Listeners can be found in so many different places and use so many different services and formats to consume music that for each place you release your music you have an entirely new audience available.

TL;DR: Get your music out in as many possible forms as possible digital and physical to make sure your potential reach fits all music fans.

Promote Yourself

You’re not going to get anywhere in music if you’re not willing to put yourself out there. Promotion is key to reaching new audiences and building a fanbase. You only have to hit the right ears once to gain a fan for life.

Promoting yourself can feel like selling out for many artists but the truth is, it’s 100% necessary in nearly all cases. People are very rarely going to stumble on your music by chance, and to find new listeners you’re going to have to put yourself out there.

TL;DR: Make your voice heard and put your music anywhere you can so that eyes and ears find it.

Work With Others

Connections are a huge part of the music industry. It’s how you’ll get features with bigger artists, signed to bigger record labels, and meet inspiring musicians and industry people who will help you along the way.

This can be as small an effort as reaching out to your local music community and your peers. Linking up gives you the option to collaborate and consolidate your fanbases on any joint releases and opens up the opportunities to play sets (more on this later).

The more connections you make the more you’ll be in touch with managers, agents, and industry heads who can help to link you up with better deals. Of course, you can work your way up independently but a push from a well-connected label head can make the difference between a release’s success or flop.

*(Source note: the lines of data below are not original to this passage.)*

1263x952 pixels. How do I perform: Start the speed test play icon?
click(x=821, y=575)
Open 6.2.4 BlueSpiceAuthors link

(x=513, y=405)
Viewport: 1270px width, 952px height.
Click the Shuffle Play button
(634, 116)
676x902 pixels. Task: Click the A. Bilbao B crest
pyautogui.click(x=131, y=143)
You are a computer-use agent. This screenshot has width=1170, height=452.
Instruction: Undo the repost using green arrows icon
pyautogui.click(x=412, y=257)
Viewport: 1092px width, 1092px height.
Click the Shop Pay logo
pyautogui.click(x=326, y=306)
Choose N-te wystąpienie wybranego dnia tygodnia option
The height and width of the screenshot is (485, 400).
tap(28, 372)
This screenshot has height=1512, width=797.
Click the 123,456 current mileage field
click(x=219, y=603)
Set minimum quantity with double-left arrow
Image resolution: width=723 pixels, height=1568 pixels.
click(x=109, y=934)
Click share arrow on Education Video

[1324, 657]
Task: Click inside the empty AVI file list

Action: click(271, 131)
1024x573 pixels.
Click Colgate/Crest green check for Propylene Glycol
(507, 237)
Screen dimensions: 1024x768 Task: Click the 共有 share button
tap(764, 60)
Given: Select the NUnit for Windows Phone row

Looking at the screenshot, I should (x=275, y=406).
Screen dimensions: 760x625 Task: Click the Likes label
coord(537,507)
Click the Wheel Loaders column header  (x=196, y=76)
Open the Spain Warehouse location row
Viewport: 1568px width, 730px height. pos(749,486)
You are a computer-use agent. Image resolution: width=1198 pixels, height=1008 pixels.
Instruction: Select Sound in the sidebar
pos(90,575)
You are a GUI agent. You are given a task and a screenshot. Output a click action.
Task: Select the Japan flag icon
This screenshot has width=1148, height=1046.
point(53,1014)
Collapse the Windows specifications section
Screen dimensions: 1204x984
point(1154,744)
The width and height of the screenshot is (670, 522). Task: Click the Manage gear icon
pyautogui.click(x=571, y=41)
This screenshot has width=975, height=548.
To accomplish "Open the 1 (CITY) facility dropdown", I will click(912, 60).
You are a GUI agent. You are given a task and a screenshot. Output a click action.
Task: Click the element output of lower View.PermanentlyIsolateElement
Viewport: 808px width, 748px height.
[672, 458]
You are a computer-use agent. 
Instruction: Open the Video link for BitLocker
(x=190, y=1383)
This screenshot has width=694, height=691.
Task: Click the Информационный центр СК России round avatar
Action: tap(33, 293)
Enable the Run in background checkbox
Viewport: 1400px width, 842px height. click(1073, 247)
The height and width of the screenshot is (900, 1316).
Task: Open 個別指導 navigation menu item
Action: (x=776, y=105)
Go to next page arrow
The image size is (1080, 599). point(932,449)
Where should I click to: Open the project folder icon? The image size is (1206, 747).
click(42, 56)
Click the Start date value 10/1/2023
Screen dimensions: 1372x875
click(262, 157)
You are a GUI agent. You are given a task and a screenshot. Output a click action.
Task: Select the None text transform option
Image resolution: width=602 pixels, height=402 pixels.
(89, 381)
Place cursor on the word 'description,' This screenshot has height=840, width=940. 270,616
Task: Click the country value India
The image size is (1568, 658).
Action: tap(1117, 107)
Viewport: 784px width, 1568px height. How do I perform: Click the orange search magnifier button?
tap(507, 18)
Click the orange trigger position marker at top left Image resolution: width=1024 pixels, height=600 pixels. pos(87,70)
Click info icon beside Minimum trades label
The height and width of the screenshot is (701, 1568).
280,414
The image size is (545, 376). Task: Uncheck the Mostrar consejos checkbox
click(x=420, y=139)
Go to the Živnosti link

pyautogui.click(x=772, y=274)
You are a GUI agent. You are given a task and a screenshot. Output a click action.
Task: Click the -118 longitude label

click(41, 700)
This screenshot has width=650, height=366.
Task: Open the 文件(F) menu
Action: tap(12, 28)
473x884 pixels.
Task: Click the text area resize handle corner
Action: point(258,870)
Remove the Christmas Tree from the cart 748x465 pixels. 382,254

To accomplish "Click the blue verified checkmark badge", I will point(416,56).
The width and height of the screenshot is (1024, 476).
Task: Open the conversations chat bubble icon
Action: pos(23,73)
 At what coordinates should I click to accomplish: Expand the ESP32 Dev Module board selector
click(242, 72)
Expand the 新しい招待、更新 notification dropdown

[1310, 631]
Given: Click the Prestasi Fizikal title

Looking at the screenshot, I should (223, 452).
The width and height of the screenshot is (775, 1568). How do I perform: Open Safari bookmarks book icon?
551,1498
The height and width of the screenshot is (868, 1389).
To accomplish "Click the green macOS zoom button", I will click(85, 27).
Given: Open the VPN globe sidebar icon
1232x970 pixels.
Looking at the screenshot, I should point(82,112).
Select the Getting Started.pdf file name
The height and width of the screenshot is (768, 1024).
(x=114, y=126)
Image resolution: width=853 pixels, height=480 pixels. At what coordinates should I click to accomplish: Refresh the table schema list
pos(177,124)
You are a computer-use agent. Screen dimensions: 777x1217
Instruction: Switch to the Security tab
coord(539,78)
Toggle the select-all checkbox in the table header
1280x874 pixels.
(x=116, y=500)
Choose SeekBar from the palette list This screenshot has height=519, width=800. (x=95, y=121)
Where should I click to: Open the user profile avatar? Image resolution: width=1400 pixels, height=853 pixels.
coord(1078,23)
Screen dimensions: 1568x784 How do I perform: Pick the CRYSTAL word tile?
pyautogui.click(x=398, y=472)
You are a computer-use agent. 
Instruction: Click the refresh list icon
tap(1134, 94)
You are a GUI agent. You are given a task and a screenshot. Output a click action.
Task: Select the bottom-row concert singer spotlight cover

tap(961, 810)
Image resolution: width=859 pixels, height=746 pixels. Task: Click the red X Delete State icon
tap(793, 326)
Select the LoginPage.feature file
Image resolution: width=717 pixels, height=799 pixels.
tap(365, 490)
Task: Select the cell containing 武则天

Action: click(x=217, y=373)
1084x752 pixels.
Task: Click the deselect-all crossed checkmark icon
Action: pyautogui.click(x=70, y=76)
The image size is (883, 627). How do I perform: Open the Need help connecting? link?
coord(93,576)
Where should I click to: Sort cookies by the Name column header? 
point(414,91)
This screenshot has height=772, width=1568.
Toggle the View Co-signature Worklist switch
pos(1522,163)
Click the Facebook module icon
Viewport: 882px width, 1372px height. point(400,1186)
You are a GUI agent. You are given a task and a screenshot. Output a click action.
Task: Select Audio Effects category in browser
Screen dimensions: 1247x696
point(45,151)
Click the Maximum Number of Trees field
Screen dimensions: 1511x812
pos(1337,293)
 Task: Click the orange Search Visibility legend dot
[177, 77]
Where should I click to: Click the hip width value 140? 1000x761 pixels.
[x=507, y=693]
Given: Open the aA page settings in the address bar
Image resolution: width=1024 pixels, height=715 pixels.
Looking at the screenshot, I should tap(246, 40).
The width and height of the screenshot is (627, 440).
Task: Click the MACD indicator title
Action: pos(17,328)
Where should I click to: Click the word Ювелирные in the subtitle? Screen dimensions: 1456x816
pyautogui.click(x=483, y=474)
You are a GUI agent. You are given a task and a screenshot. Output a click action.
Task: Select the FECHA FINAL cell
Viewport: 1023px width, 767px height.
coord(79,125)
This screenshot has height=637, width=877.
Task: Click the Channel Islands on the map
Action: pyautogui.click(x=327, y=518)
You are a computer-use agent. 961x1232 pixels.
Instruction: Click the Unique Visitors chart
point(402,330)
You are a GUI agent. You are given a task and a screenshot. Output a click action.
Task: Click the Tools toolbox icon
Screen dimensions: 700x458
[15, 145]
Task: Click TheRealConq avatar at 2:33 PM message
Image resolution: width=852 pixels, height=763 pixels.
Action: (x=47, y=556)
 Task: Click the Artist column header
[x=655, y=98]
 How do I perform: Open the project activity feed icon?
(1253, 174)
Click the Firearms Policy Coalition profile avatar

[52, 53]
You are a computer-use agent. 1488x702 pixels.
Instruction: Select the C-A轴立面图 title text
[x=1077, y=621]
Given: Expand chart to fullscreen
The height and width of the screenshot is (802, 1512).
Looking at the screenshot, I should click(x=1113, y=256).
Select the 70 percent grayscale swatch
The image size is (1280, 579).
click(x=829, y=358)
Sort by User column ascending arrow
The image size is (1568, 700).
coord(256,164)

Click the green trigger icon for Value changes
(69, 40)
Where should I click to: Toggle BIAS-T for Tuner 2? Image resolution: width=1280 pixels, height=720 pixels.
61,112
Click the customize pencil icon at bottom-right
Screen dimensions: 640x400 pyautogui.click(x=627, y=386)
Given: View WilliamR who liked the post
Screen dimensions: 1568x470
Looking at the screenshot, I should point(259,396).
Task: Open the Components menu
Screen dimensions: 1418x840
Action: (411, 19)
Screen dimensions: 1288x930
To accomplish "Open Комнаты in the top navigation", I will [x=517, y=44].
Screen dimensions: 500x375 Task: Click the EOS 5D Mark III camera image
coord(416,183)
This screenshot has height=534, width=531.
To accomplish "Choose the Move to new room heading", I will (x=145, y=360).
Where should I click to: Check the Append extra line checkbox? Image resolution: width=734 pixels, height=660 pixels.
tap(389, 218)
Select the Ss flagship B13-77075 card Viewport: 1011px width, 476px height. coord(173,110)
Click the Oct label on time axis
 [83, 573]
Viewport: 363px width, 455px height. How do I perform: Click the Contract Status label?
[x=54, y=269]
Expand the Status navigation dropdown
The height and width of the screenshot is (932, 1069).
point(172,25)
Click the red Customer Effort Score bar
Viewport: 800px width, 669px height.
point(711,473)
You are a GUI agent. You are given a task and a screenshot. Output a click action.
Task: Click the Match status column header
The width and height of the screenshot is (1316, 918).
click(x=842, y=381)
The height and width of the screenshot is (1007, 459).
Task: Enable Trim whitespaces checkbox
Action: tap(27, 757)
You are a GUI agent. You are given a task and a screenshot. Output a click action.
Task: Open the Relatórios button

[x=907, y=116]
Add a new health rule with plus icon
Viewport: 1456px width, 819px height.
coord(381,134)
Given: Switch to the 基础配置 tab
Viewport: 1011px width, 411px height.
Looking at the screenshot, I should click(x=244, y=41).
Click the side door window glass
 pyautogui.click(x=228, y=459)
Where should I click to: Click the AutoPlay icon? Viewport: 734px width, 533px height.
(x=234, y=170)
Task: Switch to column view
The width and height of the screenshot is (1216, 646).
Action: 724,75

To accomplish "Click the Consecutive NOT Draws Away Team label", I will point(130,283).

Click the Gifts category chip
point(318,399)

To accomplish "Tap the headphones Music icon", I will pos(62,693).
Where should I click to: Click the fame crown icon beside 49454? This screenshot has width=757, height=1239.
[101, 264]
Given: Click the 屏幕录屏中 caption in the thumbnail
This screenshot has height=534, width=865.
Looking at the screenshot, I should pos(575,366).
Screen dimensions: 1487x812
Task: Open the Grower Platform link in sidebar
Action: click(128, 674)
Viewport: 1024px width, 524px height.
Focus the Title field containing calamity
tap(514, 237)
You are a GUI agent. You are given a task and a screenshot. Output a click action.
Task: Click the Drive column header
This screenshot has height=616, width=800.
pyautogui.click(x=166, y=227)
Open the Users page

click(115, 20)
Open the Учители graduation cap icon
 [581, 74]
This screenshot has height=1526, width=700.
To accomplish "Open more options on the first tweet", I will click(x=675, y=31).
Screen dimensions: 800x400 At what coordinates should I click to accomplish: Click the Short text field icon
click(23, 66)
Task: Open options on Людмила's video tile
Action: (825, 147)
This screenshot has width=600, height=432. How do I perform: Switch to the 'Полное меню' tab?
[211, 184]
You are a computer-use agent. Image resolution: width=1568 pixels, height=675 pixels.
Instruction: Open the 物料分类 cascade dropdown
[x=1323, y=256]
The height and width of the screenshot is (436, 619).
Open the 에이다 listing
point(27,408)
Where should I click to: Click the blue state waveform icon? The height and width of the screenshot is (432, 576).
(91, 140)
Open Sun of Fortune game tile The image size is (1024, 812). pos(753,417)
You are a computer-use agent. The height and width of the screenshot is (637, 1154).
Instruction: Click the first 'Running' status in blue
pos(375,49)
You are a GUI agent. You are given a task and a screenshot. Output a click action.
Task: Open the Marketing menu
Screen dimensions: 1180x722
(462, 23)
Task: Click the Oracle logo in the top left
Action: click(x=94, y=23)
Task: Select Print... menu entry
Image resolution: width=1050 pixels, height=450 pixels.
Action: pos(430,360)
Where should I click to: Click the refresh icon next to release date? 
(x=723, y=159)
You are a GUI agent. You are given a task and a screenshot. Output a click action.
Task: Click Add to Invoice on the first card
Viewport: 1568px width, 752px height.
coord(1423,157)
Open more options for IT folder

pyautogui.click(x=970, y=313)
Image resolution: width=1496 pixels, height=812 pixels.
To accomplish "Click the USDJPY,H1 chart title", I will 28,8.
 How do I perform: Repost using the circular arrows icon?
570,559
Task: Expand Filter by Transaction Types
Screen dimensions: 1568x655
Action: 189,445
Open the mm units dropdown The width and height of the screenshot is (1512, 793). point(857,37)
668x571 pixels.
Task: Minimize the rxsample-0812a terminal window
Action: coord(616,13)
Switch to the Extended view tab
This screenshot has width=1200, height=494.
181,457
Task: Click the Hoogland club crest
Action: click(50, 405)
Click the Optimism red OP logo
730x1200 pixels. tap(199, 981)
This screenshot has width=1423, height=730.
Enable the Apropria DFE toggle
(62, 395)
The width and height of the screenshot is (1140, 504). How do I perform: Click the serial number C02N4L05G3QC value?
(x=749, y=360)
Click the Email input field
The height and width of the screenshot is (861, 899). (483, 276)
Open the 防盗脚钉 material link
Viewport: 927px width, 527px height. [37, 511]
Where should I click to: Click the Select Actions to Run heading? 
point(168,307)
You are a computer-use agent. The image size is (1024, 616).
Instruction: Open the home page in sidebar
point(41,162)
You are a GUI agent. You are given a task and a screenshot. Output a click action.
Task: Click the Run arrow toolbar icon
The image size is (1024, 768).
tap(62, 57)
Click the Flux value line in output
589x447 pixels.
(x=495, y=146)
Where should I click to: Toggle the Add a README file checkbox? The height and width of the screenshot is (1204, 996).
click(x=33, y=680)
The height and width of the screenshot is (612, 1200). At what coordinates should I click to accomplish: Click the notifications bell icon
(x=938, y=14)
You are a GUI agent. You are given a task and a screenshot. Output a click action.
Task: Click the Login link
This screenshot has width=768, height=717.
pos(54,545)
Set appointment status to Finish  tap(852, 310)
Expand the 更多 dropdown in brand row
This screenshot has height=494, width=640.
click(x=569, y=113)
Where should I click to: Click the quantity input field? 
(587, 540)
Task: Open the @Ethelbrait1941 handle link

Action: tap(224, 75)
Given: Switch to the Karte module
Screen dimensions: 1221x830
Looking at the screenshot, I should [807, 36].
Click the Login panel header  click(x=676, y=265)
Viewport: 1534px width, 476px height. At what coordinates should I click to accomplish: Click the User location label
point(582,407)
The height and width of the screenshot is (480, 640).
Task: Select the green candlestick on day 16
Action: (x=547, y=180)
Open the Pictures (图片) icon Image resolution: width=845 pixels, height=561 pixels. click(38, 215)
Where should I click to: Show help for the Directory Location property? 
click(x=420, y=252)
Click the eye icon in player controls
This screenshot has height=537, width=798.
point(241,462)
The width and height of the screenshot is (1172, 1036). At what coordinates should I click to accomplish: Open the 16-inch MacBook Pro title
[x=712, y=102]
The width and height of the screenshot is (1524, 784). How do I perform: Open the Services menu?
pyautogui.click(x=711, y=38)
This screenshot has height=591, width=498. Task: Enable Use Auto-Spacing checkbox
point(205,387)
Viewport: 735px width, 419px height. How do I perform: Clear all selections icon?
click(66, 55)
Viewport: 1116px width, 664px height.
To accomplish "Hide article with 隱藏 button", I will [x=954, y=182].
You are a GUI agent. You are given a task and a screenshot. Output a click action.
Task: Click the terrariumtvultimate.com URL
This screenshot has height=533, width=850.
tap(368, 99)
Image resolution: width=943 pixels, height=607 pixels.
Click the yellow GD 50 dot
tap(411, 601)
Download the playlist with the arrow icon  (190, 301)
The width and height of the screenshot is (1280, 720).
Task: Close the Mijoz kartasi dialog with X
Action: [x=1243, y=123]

TL;DR: The music industry is a community and playing a role in that is key to finding bigger opportunities.

Play live

Playing live is a crucial source of income for most artists. Once your name is big enough to move beyond playing bars with 10 people in the audience you can really start racking up the cash from gigs.

A few hours of playing and arranging getting there and back for the chance to earn hundreds, even thousands depending on the scope of the gig, is the reason many artists can make a career out of their music. Much more so than just sales and listens.

Of course, you have to build yourself up in this realm to start making the big bucks. That’s where connecting with your community really helps. You can get guest spots on much bigger acts which also give you the potential to expand your audience with someone else’s fanbase.

And that is another swell thing about gigging. Wherever you play you have the potential to expand your audience. You often won’t be playing to exclusively people who are already fans of your music and new ears enjoying your live offers the potential to gain a new listener for life who streams and buys your music, buys merchandise, and gets tickets to your shows.

TL;DR: Playing concerts is one of the main sources of income for full-time artists, so get playing.

Sell Your Music

If you’re a music producer, you might not necessarily be bothered about releasing the music yourself or under your own name. Many successful producers have made a career from creating the music for other artists whether it’s selling their beats for rappers to spit over, melodies for pop singers to croon over, and so on.

There are plenty of websites where you can put up your beats and productions for other artists to browse and purchase the rights to at your price. This can be a great way to easily find buyers though the best way to make a career out of it is to sell them on your own terms so you can set the price and establish a relationship with each artist personally.

Having a SoundCloud profile and a website where people can explore your productions and request a partnership is the best way to make a career off of beat producing. Establishing one on one relationships with the artists you produce for is hugely valuable.

However, beware; many producers are sadly ripped off. Ensure that you have legal contracts sorted out between yourself and any other parties to ensure that your music isn’t illegally used without your permission and that you receive payment for your work.

TL;DR: If you’re happy not to be the face and name of music then sell your beats for money, but beware of dodgy characters.